[EXERCISE AIM] Retype the records that follow, every line exactly as written.

Saved entries:
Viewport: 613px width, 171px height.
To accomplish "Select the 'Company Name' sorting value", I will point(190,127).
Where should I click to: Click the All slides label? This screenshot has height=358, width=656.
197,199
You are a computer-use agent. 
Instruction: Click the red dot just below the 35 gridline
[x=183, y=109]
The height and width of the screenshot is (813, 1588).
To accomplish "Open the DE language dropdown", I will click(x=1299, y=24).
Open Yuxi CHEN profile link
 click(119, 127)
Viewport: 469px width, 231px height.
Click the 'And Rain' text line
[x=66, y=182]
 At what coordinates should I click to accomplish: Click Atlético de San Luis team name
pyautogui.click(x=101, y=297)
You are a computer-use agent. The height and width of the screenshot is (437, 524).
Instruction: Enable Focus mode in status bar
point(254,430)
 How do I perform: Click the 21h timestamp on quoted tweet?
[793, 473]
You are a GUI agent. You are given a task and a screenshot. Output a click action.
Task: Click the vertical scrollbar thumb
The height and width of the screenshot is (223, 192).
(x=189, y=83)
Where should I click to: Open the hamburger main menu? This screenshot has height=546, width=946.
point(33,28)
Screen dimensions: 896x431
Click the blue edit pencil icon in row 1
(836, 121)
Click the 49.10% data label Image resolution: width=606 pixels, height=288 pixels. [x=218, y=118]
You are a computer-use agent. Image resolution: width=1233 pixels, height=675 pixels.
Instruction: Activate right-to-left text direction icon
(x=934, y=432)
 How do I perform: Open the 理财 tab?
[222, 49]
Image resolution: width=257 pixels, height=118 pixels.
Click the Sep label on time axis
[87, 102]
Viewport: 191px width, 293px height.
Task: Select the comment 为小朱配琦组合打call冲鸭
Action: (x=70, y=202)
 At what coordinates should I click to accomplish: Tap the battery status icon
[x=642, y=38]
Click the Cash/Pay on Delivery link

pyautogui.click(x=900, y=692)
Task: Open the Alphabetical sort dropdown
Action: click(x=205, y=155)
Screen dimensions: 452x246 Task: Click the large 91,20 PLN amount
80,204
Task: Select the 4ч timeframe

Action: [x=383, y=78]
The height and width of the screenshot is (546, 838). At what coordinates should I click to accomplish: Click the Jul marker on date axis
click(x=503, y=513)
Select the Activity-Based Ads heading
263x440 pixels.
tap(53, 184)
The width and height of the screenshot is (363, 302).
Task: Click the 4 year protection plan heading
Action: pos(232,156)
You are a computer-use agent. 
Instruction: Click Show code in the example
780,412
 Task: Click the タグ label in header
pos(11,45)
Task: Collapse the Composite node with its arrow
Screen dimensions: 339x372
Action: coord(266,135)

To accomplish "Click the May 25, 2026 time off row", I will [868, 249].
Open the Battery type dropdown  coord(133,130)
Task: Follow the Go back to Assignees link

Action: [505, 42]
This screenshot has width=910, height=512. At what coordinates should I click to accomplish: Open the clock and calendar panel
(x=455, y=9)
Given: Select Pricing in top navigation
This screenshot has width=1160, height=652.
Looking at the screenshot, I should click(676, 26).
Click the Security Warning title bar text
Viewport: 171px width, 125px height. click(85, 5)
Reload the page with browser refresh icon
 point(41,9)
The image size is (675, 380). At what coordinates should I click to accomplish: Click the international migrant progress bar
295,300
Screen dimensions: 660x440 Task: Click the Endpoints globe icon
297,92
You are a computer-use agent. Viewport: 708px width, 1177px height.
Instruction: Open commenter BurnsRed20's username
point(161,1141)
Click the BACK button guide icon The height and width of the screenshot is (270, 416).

[TASK RESPONSE]
Viewport: 613px width, 171px height.
To accomplish "Select the 'Company Name' sorting value", I will point(190,127).
Where should I click to: Click the All slides label? This screenshot has height=358, width=656.
197,199
You are a computer-use agent. 
Instruction: Click the red dot just below the 35 gridline
[x=183, y=109]
The height and width of the screenshot is (813, 1588).
To accomplish "Open the DE language dropdown", I will click(x=1299, y=24).
Open Yuxi CHEN profile link
 click(119, 127)
Viewport: 469px width, 231px height.
Click the 'And Rain' text line
[x=66, y=182]
 At what coordinates should I click to accomplish: Click Atlético de San Luis team name
pyautogui.click(x=101, y=297)
You are a computer-use agent. The height and width of the screenshot is (437, 524).
Instruction: Enable Focus mode in status bar
point(254,430)
 How do I perform: Click the 21h timestamp on quoted tweet?
[793, 473]
You are a GUI agent. You are given a task and a screenshot. Output a click action.
Task: Click the vertical scrollbar thumb
The height and width of the screenshot is (223, 192).
(x=189, y=83)
Where should I click to: Open the hamburger main menu? This screenshot has height=546, width=946.
point(33,28)
Screen dimensions: 896x431
Click the blue edit pencil icon in row 1
(836, 121)
Click the 49.10% data label Image resolution: width=606 pixels, height=288 pixels. [x=218, y=118]
You are a computer-use agent. Image resolution: width=1233 pixels, height=675 pixels.
Instruction: Activate right-to-left text direction icon
(x=934, y=432)
 How do I perform: Open the 理财 tab?
[222, 49]
Image resolution: width=257 pixels, height=118 pixels.
Click the Sep label on time axis
[87, 102]
Viewport: 191px width, 293px height.
Task: Select the comment 为小朱配琦组合打call冲鸭
Action: (x=70, y=202)
 At what coordinates should I click to accomplish: Tap the battery status icon
[x=642, y=38]
Click the Cash/Pay on Delivery link

pyautogui.click(x=900, y=692)
Task: Open the Alphabetical sort dropdown
Action: click(x=205, y=155)
Screen dimensions: 452x246 Task: Click the large 91,20 PLN amount
80,204
Task: Select the 4ч timeframe

Action: [x=383, y=78]
The height and width of the screenshot is (546, 838). At what coordinates should I click to accomplish: Click the Jul marker on date axis
click(x=503, y=513)
Select the Activity-Based Ads heading
263x440 pixels.
tap(53, 184)
The width and height of the screenshot is (363, 302).
Task: Click the 4 year protection plan heading
Action: pos(232,156)
You are a computer-use agent. 
Instruction: Click Show code in the example
780,412
 Task: Click the タグ label in header
pos(11,45)
Task: Collapse the Composite node with its arrow
Screen dimensions: 339x372
Action: coord(266,135)

To accomplish "Click the May 25, 2026 time off row", I will [868, 249].
Open the Battery type dropdown  coord(133,130)
Task: Follow the Go back to Assignees link

Action: [505, 42]
This screenshot has width=910, height=512. At what coordinates should I click to accomplish: Open the clock and calendar panel
(x=455, y=9)
Given: Select Pricing in top navigation
This screenshot has width=1160, height=652.
Looking at the screenshot, I should click(676, 26).
Click the Security Warning title bar text
Viewport: 171px width, 125px height. click(85, 5)
Reload the page with browser refresh icon
 point(41,9)
The image size is (675, 380). At what coordinates should I click to accomplish: Click the international migrant progress bar
295,300
Screen dimensions: 660x440 Task: Click the Endpoints globe icon
297,92
You are a computer-use agent. Viewport: 708px width, 1177px height.
Instruction: Open commenter BurnsRed20's username
point(161,1141)
Click the BACK button guide icon The height and width of the screenshot is (270, 416).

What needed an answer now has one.